== Provided material

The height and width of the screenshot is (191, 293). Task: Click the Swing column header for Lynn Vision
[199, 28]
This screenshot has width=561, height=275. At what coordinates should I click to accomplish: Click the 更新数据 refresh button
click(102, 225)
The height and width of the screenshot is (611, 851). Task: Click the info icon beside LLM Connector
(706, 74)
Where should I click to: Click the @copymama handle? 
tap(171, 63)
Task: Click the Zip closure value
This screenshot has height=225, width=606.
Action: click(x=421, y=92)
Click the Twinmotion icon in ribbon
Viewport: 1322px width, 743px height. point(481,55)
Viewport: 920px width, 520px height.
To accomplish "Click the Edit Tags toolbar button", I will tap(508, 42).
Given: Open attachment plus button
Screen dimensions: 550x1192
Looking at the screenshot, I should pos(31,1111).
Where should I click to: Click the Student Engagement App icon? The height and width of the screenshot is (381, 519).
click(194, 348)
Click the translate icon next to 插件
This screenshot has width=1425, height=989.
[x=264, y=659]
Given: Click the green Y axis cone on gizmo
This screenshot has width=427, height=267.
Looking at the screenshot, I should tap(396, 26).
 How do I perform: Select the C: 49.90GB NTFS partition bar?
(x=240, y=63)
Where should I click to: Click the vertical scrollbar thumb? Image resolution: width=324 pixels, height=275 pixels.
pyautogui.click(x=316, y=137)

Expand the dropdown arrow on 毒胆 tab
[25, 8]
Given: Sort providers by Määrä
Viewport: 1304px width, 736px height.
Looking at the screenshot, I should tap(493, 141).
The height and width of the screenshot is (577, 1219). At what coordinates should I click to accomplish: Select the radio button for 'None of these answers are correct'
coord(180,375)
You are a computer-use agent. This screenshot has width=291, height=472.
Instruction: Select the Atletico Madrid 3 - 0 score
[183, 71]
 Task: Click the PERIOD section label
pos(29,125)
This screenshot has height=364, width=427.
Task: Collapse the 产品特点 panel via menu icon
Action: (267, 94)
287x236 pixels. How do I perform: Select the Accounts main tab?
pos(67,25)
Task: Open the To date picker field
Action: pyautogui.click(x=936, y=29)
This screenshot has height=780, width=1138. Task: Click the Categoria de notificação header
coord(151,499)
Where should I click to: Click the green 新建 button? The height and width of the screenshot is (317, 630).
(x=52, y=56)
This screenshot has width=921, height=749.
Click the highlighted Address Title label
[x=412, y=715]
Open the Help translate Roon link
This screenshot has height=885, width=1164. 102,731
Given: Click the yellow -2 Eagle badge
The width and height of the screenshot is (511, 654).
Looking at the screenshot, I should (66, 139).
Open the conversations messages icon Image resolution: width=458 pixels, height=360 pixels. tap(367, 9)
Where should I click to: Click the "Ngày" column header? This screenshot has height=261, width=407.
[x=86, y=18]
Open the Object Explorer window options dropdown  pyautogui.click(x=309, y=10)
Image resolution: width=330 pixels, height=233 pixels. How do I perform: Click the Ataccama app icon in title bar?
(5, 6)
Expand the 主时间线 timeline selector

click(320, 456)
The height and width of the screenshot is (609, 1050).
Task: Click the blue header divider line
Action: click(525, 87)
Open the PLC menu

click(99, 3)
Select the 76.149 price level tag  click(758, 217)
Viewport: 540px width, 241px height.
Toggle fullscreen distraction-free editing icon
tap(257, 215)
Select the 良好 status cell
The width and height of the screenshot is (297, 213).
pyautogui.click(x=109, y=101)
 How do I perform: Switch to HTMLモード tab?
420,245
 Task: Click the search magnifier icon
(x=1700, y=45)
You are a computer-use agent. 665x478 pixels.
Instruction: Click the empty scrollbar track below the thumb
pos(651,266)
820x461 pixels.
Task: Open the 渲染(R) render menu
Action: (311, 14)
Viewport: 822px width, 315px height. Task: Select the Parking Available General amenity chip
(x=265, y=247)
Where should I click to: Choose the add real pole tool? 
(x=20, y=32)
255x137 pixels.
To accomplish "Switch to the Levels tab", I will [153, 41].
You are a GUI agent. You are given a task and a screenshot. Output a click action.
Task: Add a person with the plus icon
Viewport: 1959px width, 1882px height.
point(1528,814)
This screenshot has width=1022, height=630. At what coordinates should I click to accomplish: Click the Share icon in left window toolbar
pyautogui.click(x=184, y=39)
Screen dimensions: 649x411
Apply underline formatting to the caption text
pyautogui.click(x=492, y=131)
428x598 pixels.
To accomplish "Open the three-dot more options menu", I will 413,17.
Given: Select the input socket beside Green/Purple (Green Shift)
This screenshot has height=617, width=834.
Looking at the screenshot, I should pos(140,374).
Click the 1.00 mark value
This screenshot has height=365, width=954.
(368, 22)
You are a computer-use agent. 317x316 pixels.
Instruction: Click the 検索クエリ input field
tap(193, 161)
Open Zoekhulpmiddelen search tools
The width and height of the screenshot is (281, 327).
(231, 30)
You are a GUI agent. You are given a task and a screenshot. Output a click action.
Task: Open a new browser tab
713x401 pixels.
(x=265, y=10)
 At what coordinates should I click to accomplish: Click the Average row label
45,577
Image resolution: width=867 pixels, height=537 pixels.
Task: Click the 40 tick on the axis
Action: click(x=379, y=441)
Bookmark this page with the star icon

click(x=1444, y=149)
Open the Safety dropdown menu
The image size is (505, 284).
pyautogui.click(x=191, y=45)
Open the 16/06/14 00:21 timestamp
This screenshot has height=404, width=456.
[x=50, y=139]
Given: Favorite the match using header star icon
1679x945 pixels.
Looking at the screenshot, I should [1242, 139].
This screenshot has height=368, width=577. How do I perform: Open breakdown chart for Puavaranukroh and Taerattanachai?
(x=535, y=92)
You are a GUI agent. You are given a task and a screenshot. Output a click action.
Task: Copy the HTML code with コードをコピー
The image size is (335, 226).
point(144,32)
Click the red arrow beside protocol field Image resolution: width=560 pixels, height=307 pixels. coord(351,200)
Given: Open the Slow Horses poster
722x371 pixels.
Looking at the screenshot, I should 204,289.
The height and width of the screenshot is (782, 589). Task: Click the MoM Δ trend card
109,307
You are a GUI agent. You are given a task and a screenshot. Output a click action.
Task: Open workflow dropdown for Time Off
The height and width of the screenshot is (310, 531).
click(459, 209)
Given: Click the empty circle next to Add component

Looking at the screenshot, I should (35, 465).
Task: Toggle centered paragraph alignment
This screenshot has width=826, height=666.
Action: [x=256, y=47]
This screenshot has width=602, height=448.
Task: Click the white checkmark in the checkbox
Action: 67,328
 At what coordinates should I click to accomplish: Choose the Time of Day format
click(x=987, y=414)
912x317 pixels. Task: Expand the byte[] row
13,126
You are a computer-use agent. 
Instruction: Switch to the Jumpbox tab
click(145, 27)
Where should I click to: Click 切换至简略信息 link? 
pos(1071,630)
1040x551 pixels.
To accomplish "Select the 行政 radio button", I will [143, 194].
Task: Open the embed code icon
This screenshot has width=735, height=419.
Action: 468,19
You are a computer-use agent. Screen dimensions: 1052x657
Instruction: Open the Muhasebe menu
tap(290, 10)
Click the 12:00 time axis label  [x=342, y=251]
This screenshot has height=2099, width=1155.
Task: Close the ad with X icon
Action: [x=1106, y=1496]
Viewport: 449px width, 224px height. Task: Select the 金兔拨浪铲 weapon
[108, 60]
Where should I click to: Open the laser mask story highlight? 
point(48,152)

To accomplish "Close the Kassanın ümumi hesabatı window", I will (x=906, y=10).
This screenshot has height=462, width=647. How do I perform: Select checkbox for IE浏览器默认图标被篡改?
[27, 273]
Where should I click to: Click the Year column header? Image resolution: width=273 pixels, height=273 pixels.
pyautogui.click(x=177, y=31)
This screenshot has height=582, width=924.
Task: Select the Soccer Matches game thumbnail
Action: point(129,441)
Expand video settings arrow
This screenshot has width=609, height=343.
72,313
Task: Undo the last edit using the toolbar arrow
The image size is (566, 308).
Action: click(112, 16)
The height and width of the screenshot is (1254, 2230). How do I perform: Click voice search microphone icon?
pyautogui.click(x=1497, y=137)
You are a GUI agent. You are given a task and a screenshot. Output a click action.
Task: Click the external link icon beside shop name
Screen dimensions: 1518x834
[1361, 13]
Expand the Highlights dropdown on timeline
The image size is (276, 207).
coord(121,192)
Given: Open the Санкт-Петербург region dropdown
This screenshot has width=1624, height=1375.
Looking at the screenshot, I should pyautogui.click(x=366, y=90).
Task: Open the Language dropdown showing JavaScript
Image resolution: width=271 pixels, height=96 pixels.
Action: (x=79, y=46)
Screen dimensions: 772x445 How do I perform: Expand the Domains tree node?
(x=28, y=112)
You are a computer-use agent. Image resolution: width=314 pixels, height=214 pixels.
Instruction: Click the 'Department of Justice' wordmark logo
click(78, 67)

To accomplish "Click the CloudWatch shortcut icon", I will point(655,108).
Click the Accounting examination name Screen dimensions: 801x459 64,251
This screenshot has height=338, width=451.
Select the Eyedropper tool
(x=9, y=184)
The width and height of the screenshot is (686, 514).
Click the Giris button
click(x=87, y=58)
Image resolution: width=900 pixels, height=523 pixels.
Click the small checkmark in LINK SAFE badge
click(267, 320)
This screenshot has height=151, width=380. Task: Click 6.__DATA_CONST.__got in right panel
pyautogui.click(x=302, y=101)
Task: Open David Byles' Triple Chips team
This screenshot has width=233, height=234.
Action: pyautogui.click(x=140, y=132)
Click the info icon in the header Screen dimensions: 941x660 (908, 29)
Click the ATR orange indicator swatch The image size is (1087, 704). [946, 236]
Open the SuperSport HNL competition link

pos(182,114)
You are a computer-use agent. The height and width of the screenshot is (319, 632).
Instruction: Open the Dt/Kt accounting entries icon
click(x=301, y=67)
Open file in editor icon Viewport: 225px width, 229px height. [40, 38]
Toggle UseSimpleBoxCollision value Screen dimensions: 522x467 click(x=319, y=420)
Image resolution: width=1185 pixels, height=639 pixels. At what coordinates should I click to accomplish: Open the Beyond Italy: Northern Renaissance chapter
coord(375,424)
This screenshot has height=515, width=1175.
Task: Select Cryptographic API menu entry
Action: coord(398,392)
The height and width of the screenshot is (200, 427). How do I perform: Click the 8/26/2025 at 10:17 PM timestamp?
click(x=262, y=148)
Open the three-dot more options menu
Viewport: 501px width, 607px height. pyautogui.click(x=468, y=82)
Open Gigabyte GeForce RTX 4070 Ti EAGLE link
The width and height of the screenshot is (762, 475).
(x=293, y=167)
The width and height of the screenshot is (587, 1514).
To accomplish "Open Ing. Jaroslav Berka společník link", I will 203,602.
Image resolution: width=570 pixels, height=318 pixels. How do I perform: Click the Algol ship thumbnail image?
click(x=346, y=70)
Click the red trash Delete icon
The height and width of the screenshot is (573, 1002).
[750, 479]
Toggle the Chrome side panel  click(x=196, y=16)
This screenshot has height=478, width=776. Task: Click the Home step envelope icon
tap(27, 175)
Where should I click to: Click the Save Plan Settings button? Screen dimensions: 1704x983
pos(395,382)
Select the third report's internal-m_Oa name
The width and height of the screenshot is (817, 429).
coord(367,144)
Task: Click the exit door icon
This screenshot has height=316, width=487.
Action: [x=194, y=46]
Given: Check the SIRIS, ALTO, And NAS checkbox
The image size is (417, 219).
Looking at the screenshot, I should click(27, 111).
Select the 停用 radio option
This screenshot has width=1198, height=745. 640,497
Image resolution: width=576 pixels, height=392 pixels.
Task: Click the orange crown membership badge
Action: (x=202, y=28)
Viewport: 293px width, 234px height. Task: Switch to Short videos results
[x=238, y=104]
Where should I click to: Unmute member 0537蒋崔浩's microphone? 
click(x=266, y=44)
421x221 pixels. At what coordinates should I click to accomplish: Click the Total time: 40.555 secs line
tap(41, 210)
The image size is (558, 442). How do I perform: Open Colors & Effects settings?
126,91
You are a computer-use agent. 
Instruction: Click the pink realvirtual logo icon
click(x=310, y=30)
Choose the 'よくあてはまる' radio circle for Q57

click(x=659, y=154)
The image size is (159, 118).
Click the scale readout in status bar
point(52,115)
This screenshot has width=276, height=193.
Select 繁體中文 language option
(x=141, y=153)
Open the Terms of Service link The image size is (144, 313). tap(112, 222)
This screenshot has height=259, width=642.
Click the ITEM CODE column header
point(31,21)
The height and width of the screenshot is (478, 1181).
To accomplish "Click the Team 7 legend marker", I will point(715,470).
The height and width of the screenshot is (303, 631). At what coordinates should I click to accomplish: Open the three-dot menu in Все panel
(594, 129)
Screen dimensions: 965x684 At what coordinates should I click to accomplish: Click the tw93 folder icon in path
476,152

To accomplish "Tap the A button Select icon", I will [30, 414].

====

Can you repeat the part of the listing above that opens with the line containing "Open file in" and closes with the line containing "Toggle UseSimpleBoxCollision value", changing "editor" to "viewer" and leaving everything else as it is?

### Output below
Open file in viewer icon Viewport: 225px width, 229px height. [40, 38]
Toggle UseSimpleBoxCollision value Screen dimensions: 522x467 click(x=319, y=420)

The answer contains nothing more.